Nature, but I don’t write nature poems. I think about people when I’m walking alone in nature; I think about how they talk, their wording and sayings, the cliché things people say a lot. I love idioms and common expressions because we didn’t speak English in my home growing up. I’m extremely attentive to language and vocabulary. I’ve always been self-conscious of my vocabulary because I didn’t hear my parents say English words. This has never left me and I’ve paid close attention to words ever since. It’s partly fear of not understanding something, like a code.
15 - What other writers or writings are important for your work, or simply your life outside of your work?
Poetry Magazine, Geist, The Paris Review (especially the interviews). I’ve got a huge collection of poetry books and often have two novels on the go—one print book and one audiobook. I read lots of crime fiction, mystery novels and literary fiction, both contemporary and classics. Some poets I frequently re-read for pure pleasure are Mary Ruefle, Jen Currin, Ocean Vuong, Elizabeth Willis, Frank Stanford, Kaveh Akbar, George Murray, Mary Karr, Charles Simic, Patricia Young, and Kayla Czaga.
16 - What would you like to do that you haven't yet done?
Have intimate poetry dinner parties where we sit around my table and eat and drink and talk poetry. I keep not inviting anyone to do this for fear they won’t want to come to my house. I’m a good long drive, or complicated transit route, east of Vancouver.
17 - If you could pick any other occupation to attempt, what would it be? Or, alternately, what do you think you would have ended up doing had you not been a writer?
The other occupation is what I do for a living. Most writers need a day job. But now I realize I can do both. After teaching high school English for two decades and never writing myself, I started to feel like an imposter and a hypocrite. I was asking other people to write when I wasn’t doing it myself. It felt dishonest. I started doing my own assignments and writing with my students when I gave them a prompt.
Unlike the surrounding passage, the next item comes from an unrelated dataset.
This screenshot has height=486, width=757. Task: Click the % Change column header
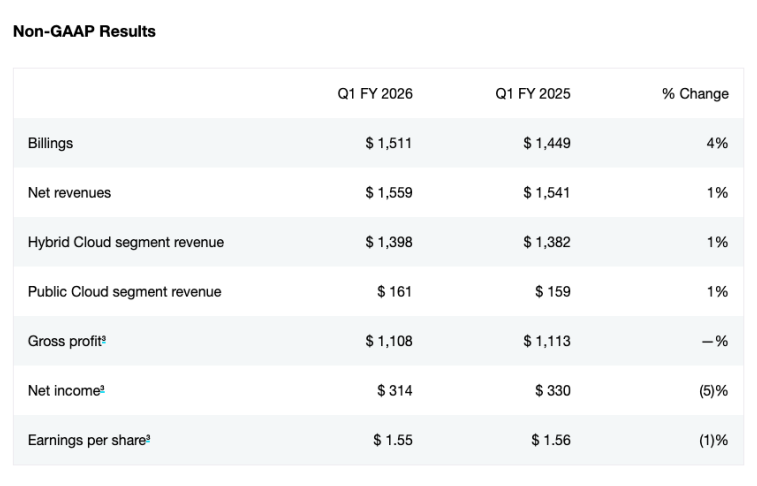point(695,94)
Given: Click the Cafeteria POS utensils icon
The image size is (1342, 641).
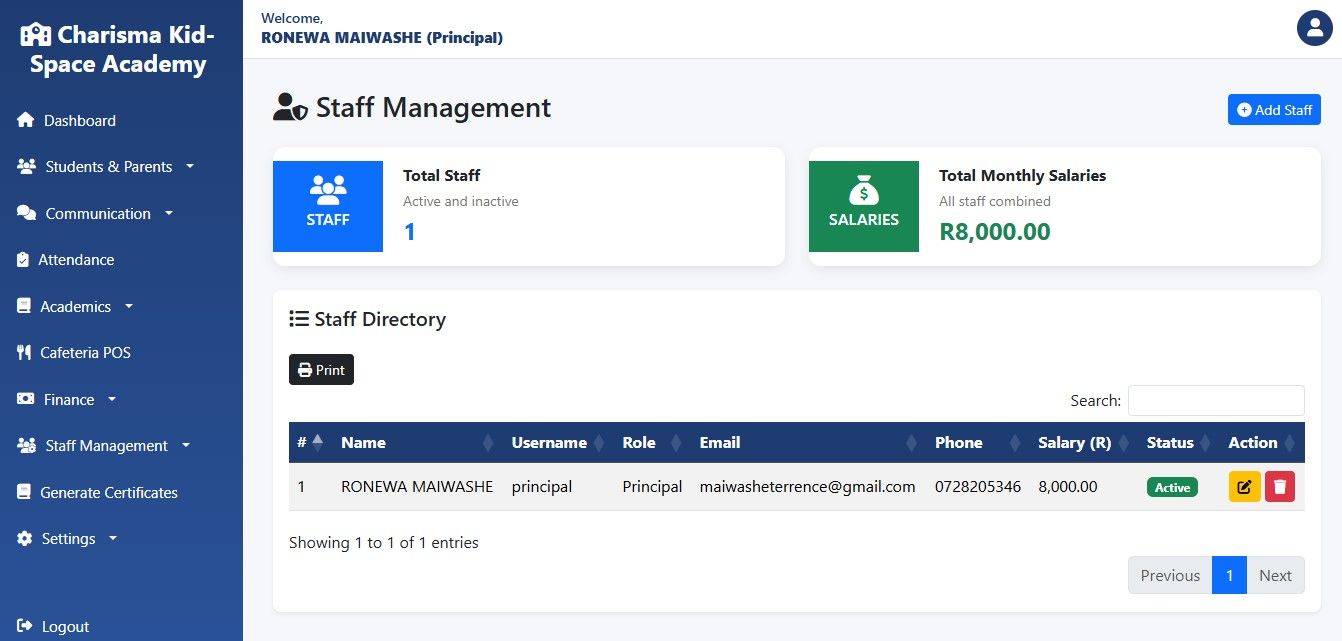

I love teaching as much as I ever did and writing has made me a different style of teacher than I was.
18 - What made you write, as opposed to doing something else?
Writing is free and you can do it anywhere. Same reason I walk. It’s free and no special equipment is needed, so no excuses either. I grew up in a working class immigrant family so there was no money for extras like lessons. Those early experiences can affect your whole life. I was always writing in my head and telling myself I didn’t have time. Eventually you can’t take it anymore and have to put it down somewhere, for relief.
19 - What was the last great book you read? What was the last great film?
20 - What are you currently working on?
Prose poems. I’m reading The Rose Metal Press Field Guide to Prose Poetry (which I highly recommend!) so I can think more deeply about one of my favourite poetic forms. Prose poems tend to bring out less personal poems in me for some reason. They lean towards humour and absurdity, bits of narrative, and a touch of the surreal—but also horror.